Items from a dataset
[Start of Attachment]
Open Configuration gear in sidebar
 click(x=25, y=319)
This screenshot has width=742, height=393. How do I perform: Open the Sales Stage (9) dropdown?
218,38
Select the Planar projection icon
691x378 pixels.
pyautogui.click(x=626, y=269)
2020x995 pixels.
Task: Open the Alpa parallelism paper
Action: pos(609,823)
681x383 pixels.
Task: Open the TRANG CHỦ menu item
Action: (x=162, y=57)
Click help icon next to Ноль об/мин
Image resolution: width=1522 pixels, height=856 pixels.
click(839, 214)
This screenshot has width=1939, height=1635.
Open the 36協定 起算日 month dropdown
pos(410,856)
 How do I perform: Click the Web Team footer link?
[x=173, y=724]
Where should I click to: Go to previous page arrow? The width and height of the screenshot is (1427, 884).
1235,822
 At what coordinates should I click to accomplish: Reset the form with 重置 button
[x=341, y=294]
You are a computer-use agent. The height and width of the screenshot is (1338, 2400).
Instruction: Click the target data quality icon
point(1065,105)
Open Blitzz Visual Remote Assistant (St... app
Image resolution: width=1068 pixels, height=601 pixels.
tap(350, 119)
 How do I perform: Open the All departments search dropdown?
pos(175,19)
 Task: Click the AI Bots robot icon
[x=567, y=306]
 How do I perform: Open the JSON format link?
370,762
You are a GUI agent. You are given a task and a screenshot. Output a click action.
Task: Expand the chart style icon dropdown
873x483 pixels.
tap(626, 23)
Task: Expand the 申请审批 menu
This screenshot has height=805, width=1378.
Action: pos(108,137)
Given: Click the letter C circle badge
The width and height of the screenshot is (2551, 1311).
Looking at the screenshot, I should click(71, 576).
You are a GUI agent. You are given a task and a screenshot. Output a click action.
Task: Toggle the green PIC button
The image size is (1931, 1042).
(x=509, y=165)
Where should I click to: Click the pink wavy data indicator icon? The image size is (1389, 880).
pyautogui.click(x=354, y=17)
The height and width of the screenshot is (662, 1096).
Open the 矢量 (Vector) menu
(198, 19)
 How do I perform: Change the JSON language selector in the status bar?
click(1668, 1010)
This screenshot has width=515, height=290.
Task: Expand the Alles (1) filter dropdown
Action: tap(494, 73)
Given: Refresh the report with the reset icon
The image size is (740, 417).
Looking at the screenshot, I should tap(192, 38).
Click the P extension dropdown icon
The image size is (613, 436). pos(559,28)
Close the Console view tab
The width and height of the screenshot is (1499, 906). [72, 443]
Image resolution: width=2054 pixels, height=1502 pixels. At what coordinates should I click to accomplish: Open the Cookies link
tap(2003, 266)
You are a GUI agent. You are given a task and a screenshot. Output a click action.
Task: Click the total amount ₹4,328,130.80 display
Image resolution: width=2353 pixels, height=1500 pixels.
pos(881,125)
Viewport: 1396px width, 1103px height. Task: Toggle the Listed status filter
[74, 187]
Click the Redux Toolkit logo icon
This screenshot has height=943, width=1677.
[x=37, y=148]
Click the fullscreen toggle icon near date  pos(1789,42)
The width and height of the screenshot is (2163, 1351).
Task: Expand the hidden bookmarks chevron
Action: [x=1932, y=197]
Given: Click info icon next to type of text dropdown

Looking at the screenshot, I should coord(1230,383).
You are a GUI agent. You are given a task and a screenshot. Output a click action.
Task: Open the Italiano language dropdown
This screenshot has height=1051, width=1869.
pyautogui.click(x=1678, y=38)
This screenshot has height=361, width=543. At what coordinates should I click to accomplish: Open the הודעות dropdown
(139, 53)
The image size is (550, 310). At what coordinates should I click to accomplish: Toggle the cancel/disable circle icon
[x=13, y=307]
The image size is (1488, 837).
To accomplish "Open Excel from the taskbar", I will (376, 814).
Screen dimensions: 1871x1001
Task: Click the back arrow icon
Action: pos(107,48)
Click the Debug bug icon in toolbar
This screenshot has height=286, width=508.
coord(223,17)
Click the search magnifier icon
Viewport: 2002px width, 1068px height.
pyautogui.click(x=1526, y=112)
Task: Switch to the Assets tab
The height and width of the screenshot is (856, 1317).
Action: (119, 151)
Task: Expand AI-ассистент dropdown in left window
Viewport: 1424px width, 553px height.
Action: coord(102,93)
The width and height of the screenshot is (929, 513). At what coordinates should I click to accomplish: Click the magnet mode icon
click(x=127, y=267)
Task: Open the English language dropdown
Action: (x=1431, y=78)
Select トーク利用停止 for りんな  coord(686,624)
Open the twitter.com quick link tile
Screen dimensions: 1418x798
[End of Attachment]
Task statement: Return the lines above exactly, keeping every word.

Reply to the task:
Open Configuration gear in sidebar
 click(x=25, y=319)
This screenshot has width=742, height=393. How do I perform: Open the Sales Stage (9) dropdown?
218,38
Select the Planar projection icon
691x378 pixels.
pyautogui.click(x=626, y=269)
2020x995 pixels.
Task: Open the Alpa parallelism paper
Action: pos(609,823)
681x383 pixels.
Task: Open the TRANG CHỦ menu item
Action: (x=162, y=57)
Click help icon next to Ноль об/мин
Image resolution: width=1522 pixels, height=856 pixels.
click(839, 214)
This screenshot has width=1939, height=1635.
Open the 36協定 起算日 month dropdown
pos(410,856)
 How do I perform: Click the Web Team footer link?
[x=173, y=724]
Where should I click to: Go to previous page arrow? The width and height of the screenshot is (1427, 884).
1235,822
 At what coordinates should I click to accomplish: Reset the form with 重置 button
[x=341, y=294]
You are a computer-use agent. The height and width of the screenshot is (1338, 2400).
Instruction: Click the target data quality icon
point(1065,105)
Open Blitzz Visual Remote Assistant (St... app
Image resolution: width=1068 pixels, height=601 pixels.
tap(350, 119)
 How do I perform: Open the All departments search dropdown?
pos(175,19)
 Task: Click the AI Bots robot icon
[x=567, y=306]
 How do I perform: Open the JSON format link?
370,762
You are a GUI agent. You are given a task and a screenshot. Output a click action.
Task: Expand the chart style icon dropdown
873x483 pixels.
tap(626, 23)
Task: Expand the 申请审批 menu
This screenshot has height=805, width=1378.
Action: pos(108,137)
Given: Click the letter C circle badge
The width and height of the screenshot is (2551, 1311).
Looking at the screenshot, I should click(71, 576).
You are a GUI agent. You are given a task and a screenshot. Output a click action.
Task: Toggle the green PIC button
The image size is (1931, 1042).
(x=509, y=165)
Where should I click to: Click the pink wavy data indicator icon? The image size is (1389, 880).
pyautogui.click(x=354, y=17)
The height and width of the screenshot is (662, 1096).
Open the 矢量 (Vector) menu
(198, 19)
 How do I perform: Change the JSON language selector in the status bar?
click(1668, 1010)
This screenshot has width=515, height=290.
Task: Expand the Alles (1) filter dropdown
Action: tap(494, 73)
Given: Refresh the report with the reset icon
The image size is (740, 417).
Looking at the screenshot, I should tap(192, 38).
Click the P extension dropdown icon
The image size is (613, 436). pos(559,28)
Close the Console view tab
The width and height of the screenshot is (1499, 906). [72, 443]
Image resolution: width=2054 pixels, height=1502 pixels. At what coordinates should I click to accomplish: Open the Cookies link
tap(2003, 266)
You are a GUI agent. You are given a task and a screenshot. Output a click action.
Task: Click the total amount ₹4,328,130.80 display
Image resolution: width=2353 pixels, height=1500 pixels.
pos(881,125)
Viewport: 1396px width, 1103px height. Task: Toggle the Listed status filter
[74, 187]
Click the Redux Toolkit logo icon
This screenshot has height=943, width=1677.
[x=37, y=148]
Click the fullscreen toggle icon near date  pos(1789,42)
The width and height of the screenshot is (2163, 1351).
Task: Expand the hidden bookmarks chevron
Action: [x=1932, y=197]
Given: Click info icon next to type of text dropdown

Looking at the screenshot, I should coord(1230,383).
You are a GUI agent. You are given a task and a screenshot. Output a click action.
Task: Open the Italiano language dropdown
This screenshot has height=1051, width=1869.
pyautogui.click(x=1678, y=38)
This screenshot has height=361, width=543. At what coordinates should I click to accomplish: Open the הודעות dropdown
(139, 53)
The image size is (550, 310). At what coordinates should I click to accomplish: Toggle the cancel/disable circle icon
[x=13, y=307]
The image size is (1488, 837).
To accomplish "Open Excel from the taskbar", I will (376, 814).
Screen dimensions: 1871x1001
Task: Click the back arrow icon
Action: pos(107,48)
Click the Debug bug icon in toolbar
This screenshot has height=286, width=508.
coord(223,17)
Click the search magnifier icon
Viewport: 2002px width, 1068px height.
pyautogui.click(x=1526, y=112)
Task: Switch to the Assets tab
The height and width of the screenshot is (856, 1317).
Action: (119, 151)
Task: Expand AI-ассистент dropdown in left window
Viewport: 1424px width, 553px height.
Action: coord(102,93)
The width and height of the screenshot is (929, 513). At what coordinates should I click to accomplish: Click the magnet mode icon
click(x=127, y=267)
Task: Open the English language dropdown
Action: (x=1431, y=78)
Select トーク利用停止 for りんな  coord(686,624)
Open the twitter.com quick link tile
Screen dimensions: 1418x798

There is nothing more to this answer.